The cricketer admitted he downed 12 or more drinks before he knocked out two men in a street brawl but denied he had been drunk, aggressive or homophobic.
Stokes said: "I was told by Mr Ali along the lines of 'Shut the f*** up or I will bottle you'.
"As soon as I see Mr Ali swing the bottle at someone and physically hit them with it, that's when I took the decision that I needed to get involved.
"I took a swing at Mr Ali. He had run past one of my friends, who I have known for a long time, with the bottle, attempting to hit him and then actually struck someone with the bottle.
"I was trying to stop Mr Ali from doing damage to anyone with a glass bottle."
The England star, 27, had four beers and eight vodka and lemonades as he celebrated his team's win over the West Indies in Bristol last September.
Stokes, who was called the 'main aggressor' by a police officer who saw him shatter a man's eye socket, told the jury: "I was protecting myself. I took the decision very quickly. I knew not just myself but other people could be a target of either of these two men".
It came as police body camera footage showing the moment Stokes was arrested and put in handcuffs was released today.
This morning defendant Ryan Hale, 28, walked free after trial judge Peter Blair QC told Bristol Crown Court "there has been no evidence whatsoever" he was guilty of affray.
Hale told the jury he feared for his life when Stokes attacked him and his friend Ryan Ali, 27, claiming he was an 'innocent bystander getting assaulted brutally for nothing'.
The former soldier said he was knocked out cold and said: "I thought he could have killed me. I don't know why he didn't stop. He could have beaten the living hell out of me".
He added: "I was in the Army, I know what self-defence is, you can use reasonable force. If someone is with a bottle and you want to stop it, once you've disarmed him that's it".
PC Stacey Alway told him: "A guy over there was covered in blood and I've been told you punched him".

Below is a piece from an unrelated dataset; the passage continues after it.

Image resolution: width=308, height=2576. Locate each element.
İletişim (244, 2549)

Stokes then says it was because they were "abusing my two friends for being gay" and then asks for his handcuffs to be loosened.
The cricketer this afternoon started giving evidence about why he left two men unconscious during the drunken street brawl following England's win over West Indies earlier that day.
Stokes swore on the Bible before beginning his evidence.
He said that after the match the team went out into Bristol city centre.
After the game he drank a beer, but had to drive so didn't have a lot.
He drove from the cricket ground to the hotel, where he, his wife Clare and some team-mates had dinner and he drank two or three pints of lager .
He drank 'five or six vodkas' at Mbargo in the Clifton Triangle, where they left teammates Liam Plunkett and Jonny Bairstow.
The cricketers stayed between 45 minutes and an hour at Pryzm, and Stokes said he would have had 'more than one' vodka and mixers.
He then returned to Mbargo again he and Hales were not allowed in because it was after 2am.
Stokes said doorman Andrew Cunningham told them they would not be allowed back in.
"(He was) pretty blunt," Stokes said.
Asked about offering Mr Cunningham money, Stokes said it would have been around £60 or £70 but not £300.
"I would say it was £60, £70. I would say 'If we give you some money can we come in?'. (He said) 'No, you're not getting in'," Stokes said.
Describing Mr Cunningham's tone, the cricketer said: "It was still blunt but there was definitely a change in his attitude from when we offered him money to get back into the club.
"The tone and the way he was speaking to us just changed. It went from being just blunt and started to be a bit more...
"It was like he had something against us because we had offered him money to get back in."
Stokes added: "I didn't use the c-word towards him. I said to him 'Come on mate, I've got s*** tattoos as well, let us back in'."
Mr Cole asked Stokes to explain the reference to 's*** tattoos' and he replied: "I am constantly getting told by teammates and by who I play with that I have got s*** tattoos."
The prosecution claim that Stokes turned his attention to two gay men, William O'Connor and Kai Barry.
Mr Stokes denied flicking a cigarette butt at Mr Barry and Mr O'Connor or mimicking them because they were 'camp'.
He said he been wearing black ripped jeans, a green t-shirt and white Buscemi high-top shoes with gold padlocks on the back.
"My attire on that night got mentioned," he said. "It was one of the gay couple."
When asked if his exchanges were 'homophobic', he said: "No, definitely not".
He said they were discussing what they were all wearing and told: "I get told by quite a lot of my teammates that I dress the worst in the team. The only comments between myself and the gay couple was what we had chosen to wear that night".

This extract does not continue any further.